Durant ses voyages, Nikolaï Goumiliov composa beaucoup de poèmes. Le premier d’entre eux que l’on donne à apprendre aux écoliers est celui sur la girafe et le Sahara :
« Послушай... далеко, на озере Чад
Изысканный бродит жираф ».
« Écoute … loin, sur les rives du lac Tchad,
Flâne une élégante girafe ».
Accusé de complot et fusillé
Au moment où se produisit la Révolution d’Octobre, Nikolaï Goumiliov se trouvait de passage à Londres comme membre du Corps expéditionnaire russe et héros de la Première Guerre mondiale. Il aurait pu ne pas rentrer en Russie, mais sa nature aventureuse en décida autrement : « Je rentre en Russie. Je ne pense pas que cela soit plus dangereux qu’une chasse aux lions », dit-il alors.

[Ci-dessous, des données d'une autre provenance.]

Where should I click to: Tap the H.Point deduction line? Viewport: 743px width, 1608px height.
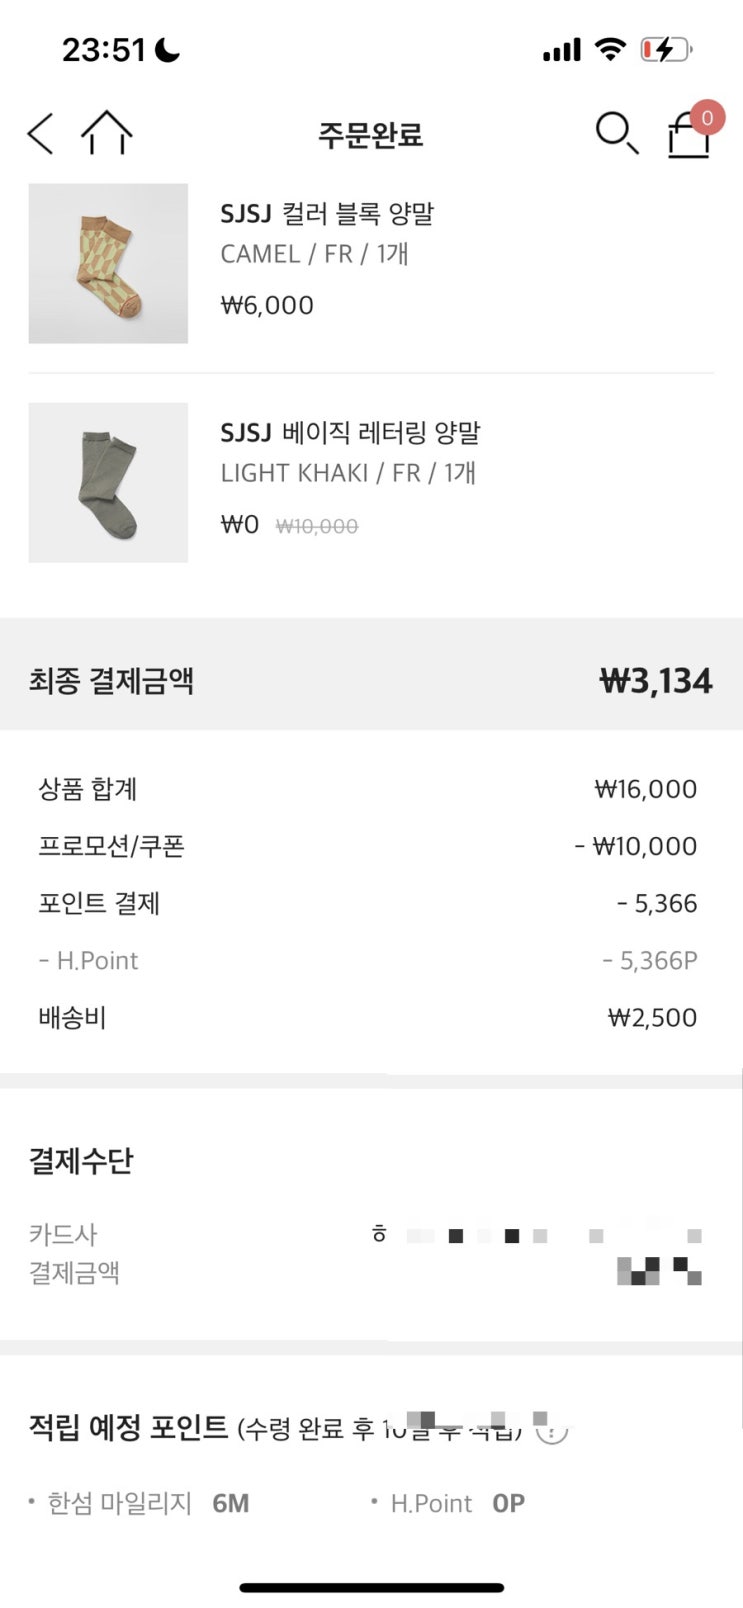[x=368, y=960]
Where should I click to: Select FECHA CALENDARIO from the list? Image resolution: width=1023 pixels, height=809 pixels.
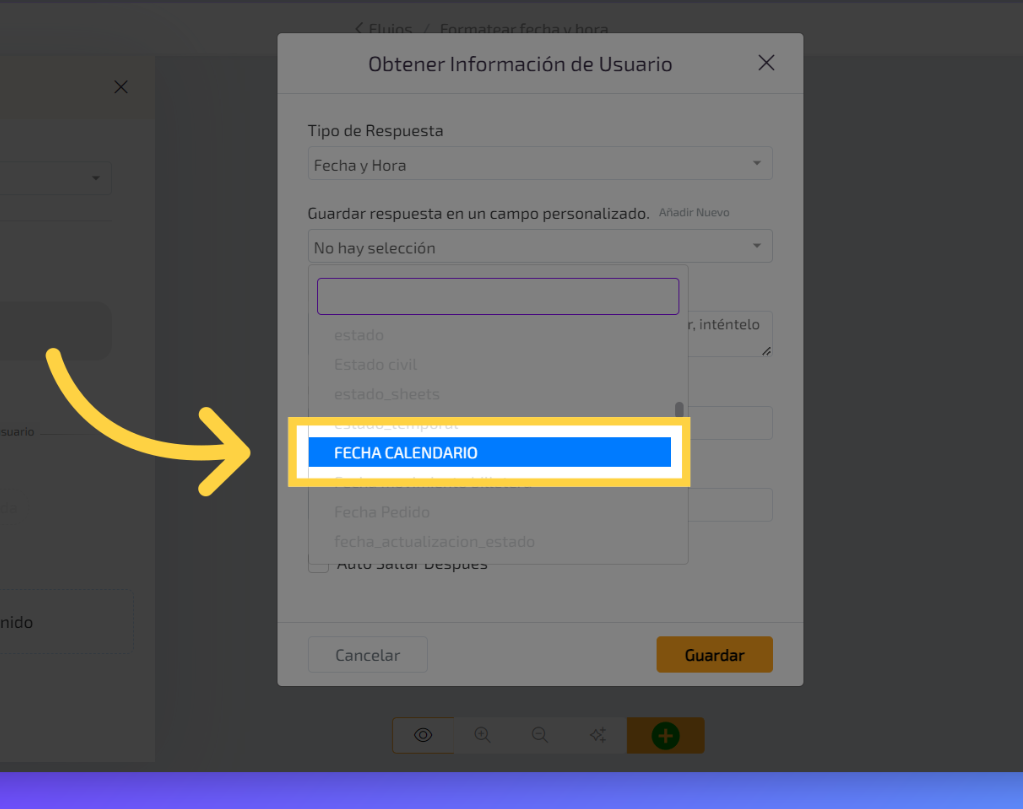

Il paya son erreur de jugement de sa vie. Il était contre la Révolution et ne le cachait pas. Importante figure du monde littéraire, il ne tarda pas à attirer l’attention des bolcheviks. Avec une centaine de représentants de l’élite intellectuelle du pays, il fut accusé de complot antisoviétique et arrêté. Nikolaï Goumiliov fut fusillé en août 1921. Il n’avait que 35 ans. Le lieu et la date précis de sa mort restent inconnus.
Dans les années 1990, la justice reconnut que l’affaire avait été fabriquée de toutes pièces et le poète fut réhabilité. Certains chercheurs pensent toutefois que le complot était bien réel et que Nikolaï Goumiliov y avait pris part.
Interdit de publication pendant 70 ans
Après son exécution, les œuvres du « criminel d’État » furent interdites de publication. En URSS, il était même hors de question de prononcer le nom de Goumiliov. Lire ou diffuser ses poésies pouvaient conduire en prison.
Ce ne fut qu’à l’époque de la Perestroïka que son nom ressurgit dans l’espace public. Il d’ailleurs l’un des derniers poètes de l’Âge d’Argent tombés en disgrâce après la Révolution d’Octobre dont les œuvres furent exhumées. Aujourd’hui, elles sont enseignées à l’école et considérées comme des classiques de la littérature russe.